[Opening Exercise data section]
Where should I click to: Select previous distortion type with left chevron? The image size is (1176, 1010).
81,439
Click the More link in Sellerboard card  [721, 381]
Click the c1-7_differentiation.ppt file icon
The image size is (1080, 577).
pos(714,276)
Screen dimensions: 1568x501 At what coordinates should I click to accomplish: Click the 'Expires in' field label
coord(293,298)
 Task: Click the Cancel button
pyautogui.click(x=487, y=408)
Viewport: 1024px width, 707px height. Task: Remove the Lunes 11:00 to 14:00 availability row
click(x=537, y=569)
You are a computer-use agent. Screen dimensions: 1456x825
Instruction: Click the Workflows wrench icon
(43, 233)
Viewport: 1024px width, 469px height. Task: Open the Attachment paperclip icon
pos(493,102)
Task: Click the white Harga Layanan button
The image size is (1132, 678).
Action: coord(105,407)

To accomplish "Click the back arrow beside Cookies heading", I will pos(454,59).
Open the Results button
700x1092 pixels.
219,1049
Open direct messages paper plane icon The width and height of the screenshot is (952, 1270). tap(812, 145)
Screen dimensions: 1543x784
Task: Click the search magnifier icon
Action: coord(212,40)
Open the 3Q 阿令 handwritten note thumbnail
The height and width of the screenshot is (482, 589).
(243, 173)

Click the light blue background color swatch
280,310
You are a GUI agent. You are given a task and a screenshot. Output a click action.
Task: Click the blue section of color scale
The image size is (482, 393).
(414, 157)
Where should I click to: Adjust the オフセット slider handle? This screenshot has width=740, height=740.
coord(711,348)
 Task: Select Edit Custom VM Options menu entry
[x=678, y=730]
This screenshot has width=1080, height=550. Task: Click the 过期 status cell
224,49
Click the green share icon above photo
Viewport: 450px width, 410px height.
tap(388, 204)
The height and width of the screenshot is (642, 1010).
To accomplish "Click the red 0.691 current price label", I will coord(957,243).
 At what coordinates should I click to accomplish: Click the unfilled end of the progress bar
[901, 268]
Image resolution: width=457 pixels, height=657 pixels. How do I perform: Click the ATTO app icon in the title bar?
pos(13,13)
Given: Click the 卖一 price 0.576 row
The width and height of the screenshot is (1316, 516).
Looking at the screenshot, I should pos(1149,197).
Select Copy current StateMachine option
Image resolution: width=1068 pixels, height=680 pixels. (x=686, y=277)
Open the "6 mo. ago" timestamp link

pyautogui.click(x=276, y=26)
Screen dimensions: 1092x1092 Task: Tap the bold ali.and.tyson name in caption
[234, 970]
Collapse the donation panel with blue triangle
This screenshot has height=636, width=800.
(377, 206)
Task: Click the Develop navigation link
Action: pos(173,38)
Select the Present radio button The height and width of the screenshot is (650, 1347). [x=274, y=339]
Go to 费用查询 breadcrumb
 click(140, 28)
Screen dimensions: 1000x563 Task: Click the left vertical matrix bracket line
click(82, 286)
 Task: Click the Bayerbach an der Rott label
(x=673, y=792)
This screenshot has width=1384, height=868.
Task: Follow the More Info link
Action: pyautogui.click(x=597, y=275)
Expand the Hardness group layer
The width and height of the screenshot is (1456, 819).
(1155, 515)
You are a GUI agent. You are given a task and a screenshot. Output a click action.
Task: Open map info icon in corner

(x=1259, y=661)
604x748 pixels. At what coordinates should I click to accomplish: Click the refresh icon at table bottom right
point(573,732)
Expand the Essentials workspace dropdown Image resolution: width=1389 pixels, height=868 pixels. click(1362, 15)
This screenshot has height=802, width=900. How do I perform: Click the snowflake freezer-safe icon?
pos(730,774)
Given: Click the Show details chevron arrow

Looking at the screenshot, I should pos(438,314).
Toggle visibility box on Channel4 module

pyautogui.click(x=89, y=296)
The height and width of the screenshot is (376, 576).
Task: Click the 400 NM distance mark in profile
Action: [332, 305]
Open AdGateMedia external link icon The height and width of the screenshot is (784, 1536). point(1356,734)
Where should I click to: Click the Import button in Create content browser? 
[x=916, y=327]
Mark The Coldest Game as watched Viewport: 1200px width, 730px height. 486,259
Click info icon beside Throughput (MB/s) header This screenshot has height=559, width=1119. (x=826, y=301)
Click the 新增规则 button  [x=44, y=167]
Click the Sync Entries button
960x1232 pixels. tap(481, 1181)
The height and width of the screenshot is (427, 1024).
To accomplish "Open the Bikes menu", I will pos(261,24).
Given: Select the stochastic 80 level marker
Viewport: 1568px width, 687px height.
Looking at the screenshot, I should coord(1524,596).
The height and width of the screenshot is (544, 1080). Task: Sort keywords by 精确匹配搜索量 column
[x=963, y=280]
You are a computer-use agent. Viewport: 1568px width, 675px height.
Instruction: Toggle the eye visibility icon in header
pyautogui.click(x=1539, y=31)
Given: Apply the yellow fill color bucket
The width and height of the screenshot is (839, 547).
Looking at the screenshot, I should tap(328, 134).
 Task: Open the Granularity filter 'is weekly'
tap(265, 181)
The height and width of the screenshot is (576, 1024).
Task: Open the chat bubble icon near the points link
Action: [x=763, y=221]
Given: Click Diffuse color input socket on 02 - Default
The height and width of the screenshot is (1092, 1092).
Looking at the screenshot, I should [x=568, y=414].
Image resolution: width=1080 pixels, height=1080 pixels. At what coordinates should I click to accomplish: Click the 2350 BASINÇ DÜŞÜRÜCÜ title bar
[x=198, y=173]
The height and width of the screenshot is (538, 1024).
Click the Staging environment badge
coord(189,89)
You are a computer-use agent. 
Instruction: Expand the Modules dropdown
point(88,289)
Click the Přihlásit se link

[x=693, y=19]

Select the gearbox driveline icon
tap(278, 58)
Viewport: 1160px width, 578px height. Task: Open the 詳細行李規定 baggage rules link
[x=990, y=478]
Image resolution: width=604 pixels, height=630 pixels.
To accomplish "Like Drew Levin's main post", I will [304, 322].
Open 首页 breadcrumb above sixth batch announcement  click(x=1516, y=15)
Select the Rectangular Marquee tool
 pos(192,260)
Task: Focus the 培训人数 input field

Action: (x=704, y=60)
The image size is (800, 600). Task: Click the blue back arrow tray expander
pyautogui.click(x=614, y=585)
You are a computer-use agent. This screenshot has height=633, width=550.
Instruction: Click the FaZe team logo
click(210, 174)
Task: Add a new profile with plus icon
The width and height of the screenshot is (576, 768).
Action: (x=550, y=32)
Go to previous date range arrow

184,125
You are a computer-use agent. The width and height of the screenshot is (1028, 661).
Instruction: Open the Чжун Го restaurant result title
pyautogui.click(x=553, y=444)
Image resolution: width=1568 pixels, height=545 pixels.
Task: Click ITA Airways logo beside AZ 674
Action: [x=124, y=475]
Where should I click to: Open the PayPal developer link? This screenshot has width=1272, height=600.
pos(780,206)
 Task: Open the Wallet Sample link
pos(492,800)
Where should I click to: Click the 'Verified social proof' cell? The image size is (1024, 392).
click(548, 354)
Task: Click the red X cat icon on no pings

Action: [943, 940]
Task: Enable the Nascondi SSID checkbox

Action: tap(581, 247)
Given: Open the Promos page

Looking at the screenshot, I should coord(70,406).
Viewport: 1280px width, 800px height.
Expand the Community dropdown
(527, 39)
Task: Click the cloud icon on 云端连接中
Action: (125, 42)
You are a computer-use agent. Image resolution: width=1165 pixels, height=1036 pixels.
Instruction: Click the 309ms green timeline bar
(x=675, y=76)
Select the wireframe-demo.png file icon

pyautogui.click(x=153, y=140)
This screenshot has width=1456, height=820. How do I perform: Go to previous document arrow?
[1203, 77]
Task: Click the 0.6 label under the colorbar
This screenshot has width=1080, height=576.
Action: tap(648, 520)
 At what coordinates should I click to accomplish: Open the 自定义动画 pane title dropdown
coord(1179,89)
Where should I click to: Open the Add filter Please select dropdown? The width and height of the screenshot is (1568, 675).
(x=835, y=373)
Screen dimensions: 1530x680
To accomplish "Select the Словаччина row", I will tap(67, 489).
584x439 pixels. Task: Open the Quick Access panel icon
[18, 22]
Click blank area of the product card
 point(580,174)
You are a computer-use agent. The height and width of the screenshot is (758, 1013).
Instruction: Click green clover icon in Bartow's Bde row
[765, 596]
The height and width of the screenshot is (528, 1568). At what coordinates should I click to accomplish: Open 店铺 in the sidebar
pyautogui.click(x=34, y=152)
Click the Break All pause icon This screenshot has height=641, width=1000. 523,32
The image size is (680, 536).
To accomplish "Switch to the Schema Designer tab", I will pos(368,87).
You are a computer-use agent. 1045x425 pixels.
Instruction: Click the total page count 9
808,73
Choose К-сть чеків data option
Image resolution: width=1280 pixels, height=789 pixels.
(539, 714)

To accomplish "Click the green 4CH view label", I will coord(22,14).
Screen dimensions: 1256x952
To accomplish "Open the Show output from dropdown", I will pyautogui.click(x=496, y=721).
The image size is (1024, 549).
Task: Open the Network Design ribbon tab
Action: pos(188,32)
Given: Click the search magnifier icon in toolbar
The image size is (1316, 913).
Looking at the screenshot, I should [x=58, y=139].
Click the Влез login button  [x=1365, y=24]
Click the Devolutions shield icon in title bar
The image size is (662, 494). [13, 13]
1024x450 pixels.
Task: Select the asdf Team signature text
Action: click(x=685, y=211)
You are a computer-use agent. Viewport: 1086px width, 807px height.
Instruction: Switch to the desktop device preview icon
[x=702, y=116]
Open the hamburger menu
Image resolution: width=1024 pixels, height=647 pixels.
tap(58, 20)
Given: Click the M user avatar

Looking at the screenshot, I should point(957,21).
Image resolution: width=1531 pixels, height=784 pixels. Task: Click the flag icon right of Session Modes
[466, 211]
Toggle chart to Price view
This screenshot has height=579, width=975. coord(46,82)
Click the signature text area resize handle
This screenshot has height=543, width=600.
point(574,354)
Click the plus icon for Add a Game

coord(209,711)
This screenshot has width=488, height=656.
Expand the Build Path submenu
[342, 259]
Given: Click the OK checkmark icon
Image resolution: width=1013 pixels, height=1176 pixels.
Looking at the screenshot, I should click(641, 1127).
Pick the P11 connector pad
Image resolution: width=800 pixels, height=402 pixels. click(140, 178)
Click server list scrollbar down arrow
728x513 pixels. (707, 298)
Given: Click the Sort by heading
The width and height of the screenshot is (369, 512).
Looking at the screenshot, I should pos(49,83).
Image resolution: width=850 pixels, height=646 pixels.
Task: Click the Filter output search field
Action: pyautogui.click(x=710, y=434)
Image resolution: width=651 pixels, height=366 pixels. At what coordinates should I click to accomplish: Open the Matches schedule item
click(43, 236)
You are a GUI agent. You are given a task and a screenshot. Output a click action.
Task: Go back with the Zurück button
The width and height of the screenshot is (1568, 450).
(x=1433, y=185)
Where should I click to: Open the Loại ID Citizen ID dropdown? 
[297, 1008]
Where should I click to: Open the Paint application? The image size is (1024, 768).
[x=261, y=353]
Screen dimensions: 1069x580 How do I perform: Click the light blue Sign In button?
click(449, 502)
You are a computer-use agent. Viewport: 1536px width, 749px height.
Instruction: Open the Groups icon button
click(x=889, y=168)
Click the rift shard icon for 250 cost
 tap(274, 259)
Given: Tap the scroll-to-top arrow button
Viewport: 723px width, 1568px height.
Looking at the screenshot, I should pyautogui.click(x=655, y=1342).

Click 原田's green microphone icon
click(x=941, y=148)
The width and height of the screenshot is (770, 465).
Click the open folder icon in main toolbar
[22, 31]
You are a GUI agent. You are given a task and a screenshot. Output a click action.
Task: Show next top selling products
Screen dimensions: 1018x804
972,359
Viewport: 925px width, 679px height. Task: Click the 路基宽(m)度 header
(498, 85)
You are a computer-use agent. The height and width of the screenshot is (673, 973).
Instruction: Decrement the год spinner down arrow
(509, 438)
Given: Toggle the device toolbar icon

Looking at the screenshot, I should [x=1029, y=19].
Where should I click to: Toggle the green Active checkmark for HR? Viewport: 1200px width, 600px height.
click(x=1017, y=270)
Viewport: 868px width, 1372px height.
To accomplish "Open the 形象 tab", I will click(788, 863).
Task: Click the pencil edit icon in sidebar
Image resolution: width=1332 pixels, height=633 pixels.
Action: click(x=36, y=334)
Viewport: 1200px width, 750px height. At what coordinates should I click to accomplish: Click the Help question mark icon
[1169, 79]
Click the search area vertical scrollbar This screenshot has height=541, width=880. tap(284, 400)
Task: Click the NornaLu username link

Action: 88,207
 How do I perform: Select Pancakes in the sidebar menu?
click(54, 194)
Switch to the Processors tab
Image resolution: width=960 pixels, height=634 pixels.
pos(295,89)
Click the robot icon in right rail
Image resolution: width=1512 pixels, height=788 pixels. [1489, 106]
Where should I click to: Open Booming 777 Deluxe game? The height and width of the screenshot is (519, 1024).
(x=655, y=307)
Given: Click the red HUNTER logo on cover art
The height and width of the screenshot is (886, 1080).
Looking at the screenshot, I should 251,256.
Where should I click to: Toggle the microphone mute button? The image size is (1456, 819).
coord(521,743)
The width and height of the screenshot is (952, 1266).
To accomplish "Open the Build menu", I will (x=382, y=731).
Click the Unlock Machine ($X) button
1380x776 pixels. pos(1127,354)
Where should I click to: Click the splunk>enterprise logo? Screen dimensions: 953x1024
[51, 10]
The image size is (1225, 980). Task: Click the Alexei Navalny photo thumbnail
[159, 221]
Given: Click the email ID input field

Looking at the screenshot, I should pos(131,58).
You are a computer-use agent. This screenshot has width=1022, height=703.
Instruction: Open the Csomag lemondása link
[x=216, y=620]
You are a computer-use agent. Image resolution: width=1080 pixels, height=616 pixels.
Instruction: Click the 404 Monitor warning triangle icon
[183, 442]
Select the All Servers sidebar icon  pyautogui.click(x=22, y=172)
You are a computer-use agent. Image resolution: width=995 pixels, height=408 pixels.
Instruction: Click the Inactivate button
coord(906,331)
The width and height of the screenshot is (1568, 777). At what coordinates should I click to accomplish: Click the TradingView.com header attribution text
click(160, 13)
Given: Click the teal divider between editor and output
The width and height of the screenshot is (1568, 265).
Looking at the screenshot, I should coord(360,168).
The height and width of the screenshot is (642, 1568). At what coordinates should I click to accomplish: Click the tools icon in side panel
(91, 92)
[Closing Exercise data section]
• Your objective
A single number is expected: the count of lines in the entries that carry the string "above".

• Reply
2